FROM penguins to pastries – a cafe in Dorchester has recruited a chef from Antarctica.

Chris Walton has come to The Loft cafe, in Antelope Walk, from the icy depths of the South Pole, where he worked as a chef at a British Antarctic Survey research base.

After spending around 20 years working in restaurants in Weymouth town centre the 41-year-old opted for a change of scenery.

He said: “I’ve worked in quite a few restaurants in the town but it was just too hot and too mundane so when I heard about the opportunity I jumped at it.

“It was in 2009 that I heard an advert on the radio saying ‘chance of a lifetime to work in Antarctica’ and I thought it was too good to pass up.
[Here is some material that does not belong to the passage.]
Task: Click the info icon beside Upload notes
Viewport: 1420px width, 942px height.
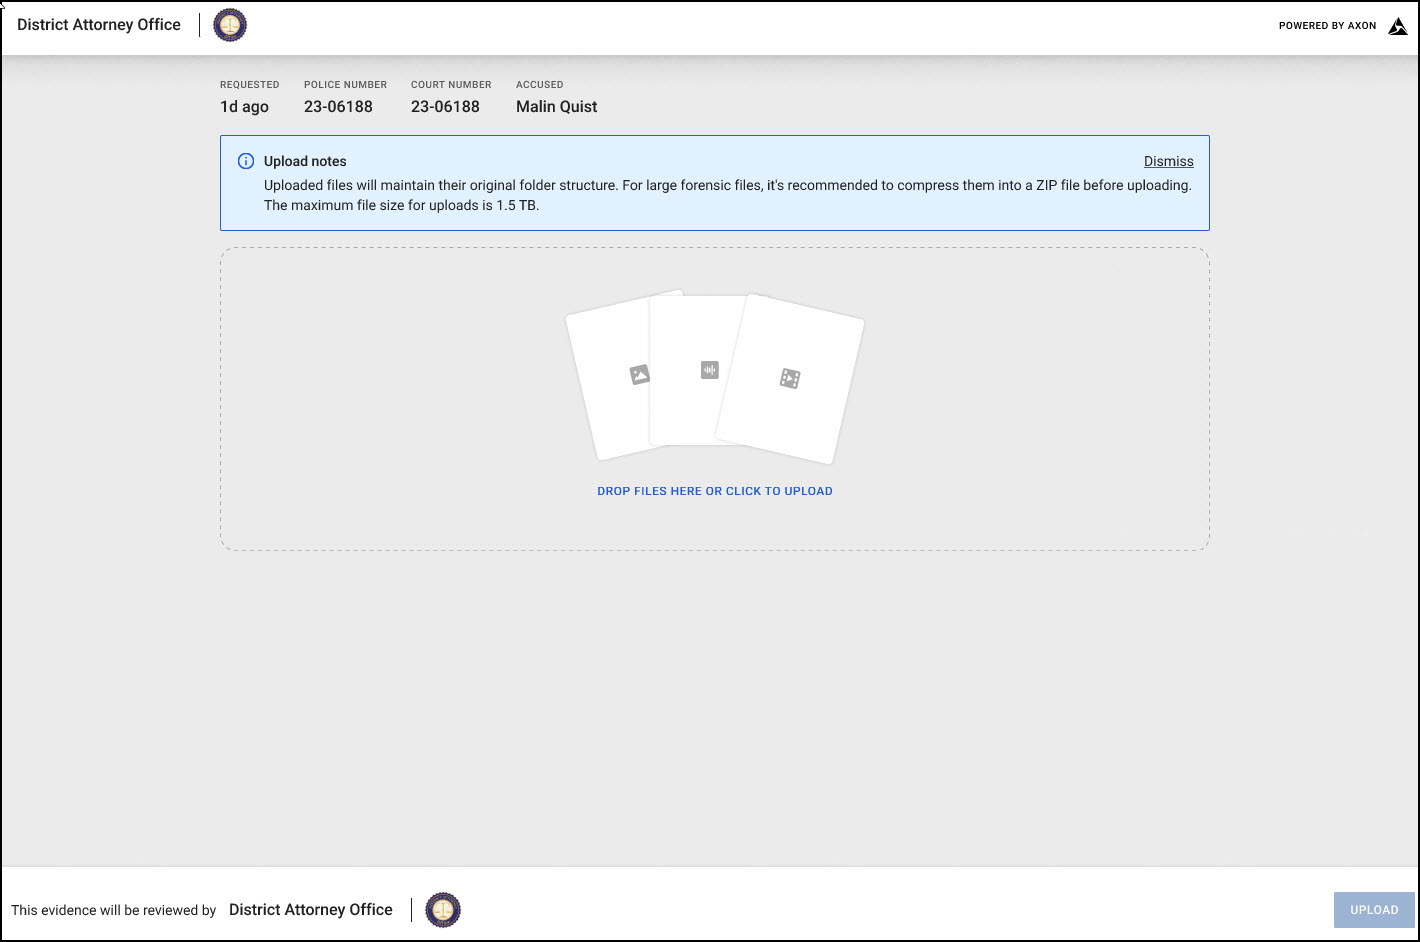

“The first time I went from November to March, which is summer out there, it wasn’t hotter than minus five the whole time and in the winter it gets down to around minus 46.”

Mr Walton, who lives near the seafront in Weymouth, added: “I loved it so much out there that I went back for another 18 months.

“It was kind of cool the first time I flew over and saw it out the window and saw all the ice sheets and crevasses and masses of blue sky.

“We were 16 kilometres from a colony of emperor penguins which was amazing, we got to see them hatching from eggs and then grow into fully fledged chicks – there were 8,000 of them.

“When we went to visit the colony we had to abseil down a 30-metre ice cliff, your hands are just freezing up while you’re doing it.”

Mr Walton said: “Coming back home was odd, especially travelling back through Africa and going from minus 20 to 40 degrees in one journey.

“You forget what other people look like because there were only 11 of us out there during the winter.

“It was a bit of a challenge feeding that many people in those conditions, we only got one delivery so if you forgot something you can’t just go down the shop.

“You improvise a lot and make almost everything from scratch.”

Mr Walton will be heading back out to the South Pole in November for another 18 months.